Après les déboires d’Anthropic lors du lancement de Claude Fable 5 basé sur Mythos, OpenAI avance prudemment sur son modèle IA dédié à la cybersécurité. Il vient d’annoncer la disponibilité complète de GPT-5.5-Cyber aux membres du programme Trusted Access for Cyber. Le modèle avait été présenté en mai dernier en version beta avec quelques fonctionnalités. La mise à jour propose de capacités supplémentaires comme celle mener une analyse plus approfondie sur de vastes bases de code, identifier les composants présentant un risque pour la sécurité, déterminer si le code vulnérable est accessible, valider les problèmes potentiels dans des environnements contrôlés, développer et tester des correctifs, et préparer les éléments nécessaires à une revue de code humaine. Le volet remédiation est donc renforcé.
Pour accompagner ses dires, OpenAI a livré quelques résultats de son comparatif CyberGym, qui évalue la capacité d’un agent à reproduire des vulnérabilités connues dans des environnements logiciels.
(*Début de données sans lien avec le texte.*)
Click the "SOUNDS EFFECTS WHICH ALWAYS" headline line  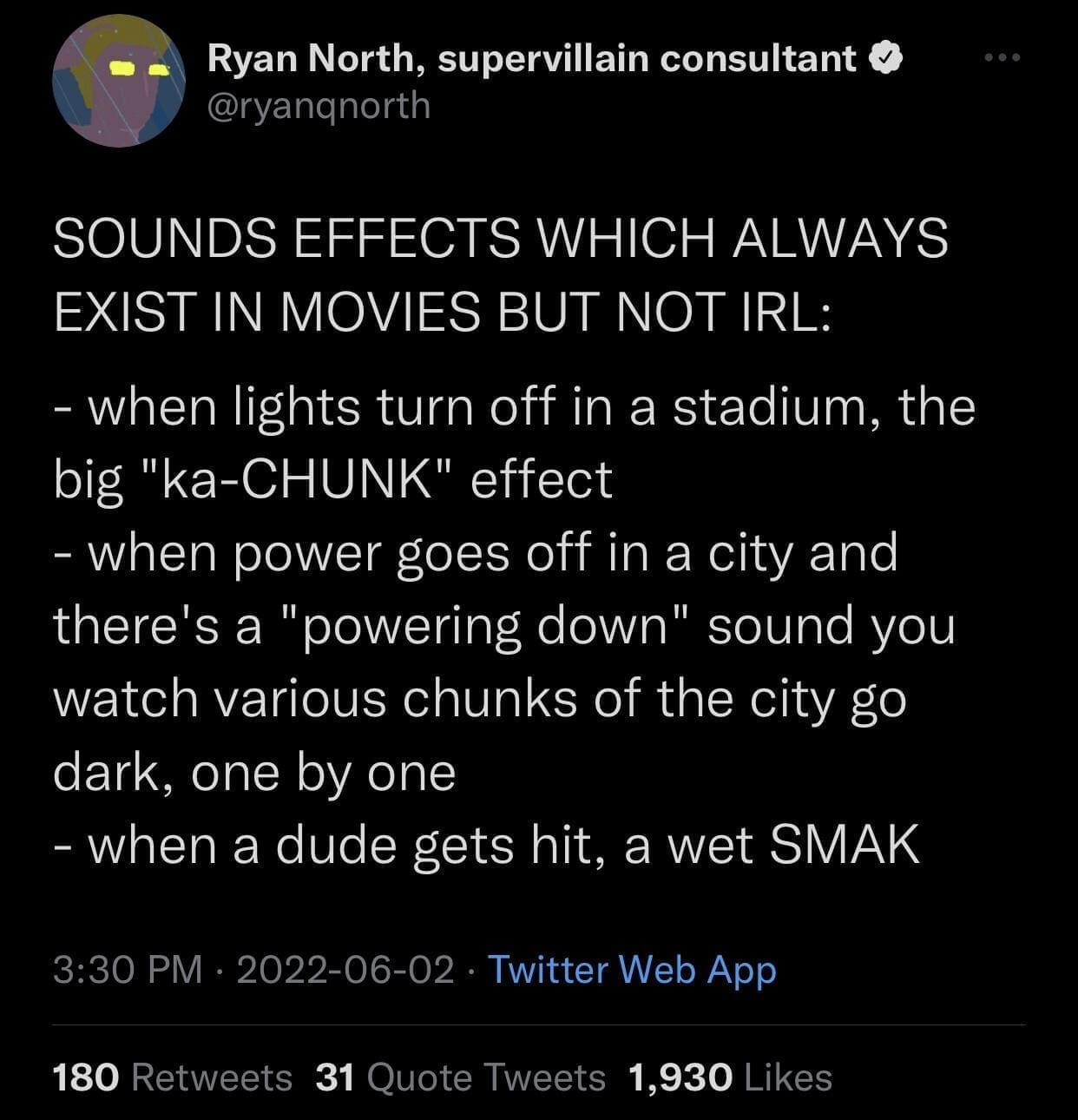click(501, 238)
D’après le fournisseur, la version définitive de GPT-5.5-Cyber a atteint un score de 85,6 % lors des évaluations sur un seul modèle, contre 81,8 % pour GPT-5.5. “Il s’agit du score CyberGym le plus élevé que nous ayons jamais enregistré pour un modèle unique”, s’est félicité l’éditeur. GPT-5.5-Cyber a également surpassé GPT-5.5 lors de deux tests de sécurité exigeants en conditions réelles : 39,5 % contre 25,95 % sur ExploitGym, qui évalue la capacité des agents à transformer des vulnérabilités connues en exploits fonctionnels permettant l’exécution non autorisée de code. Sur SEC-bench Pro, spécialisé en découverte de failles à long terme et la génération de PoC sur des cibles logicielles complexes, GPT-5.5-Cyber a atteint 69,8 %, contre 63,1 % pour le GPT-5.5.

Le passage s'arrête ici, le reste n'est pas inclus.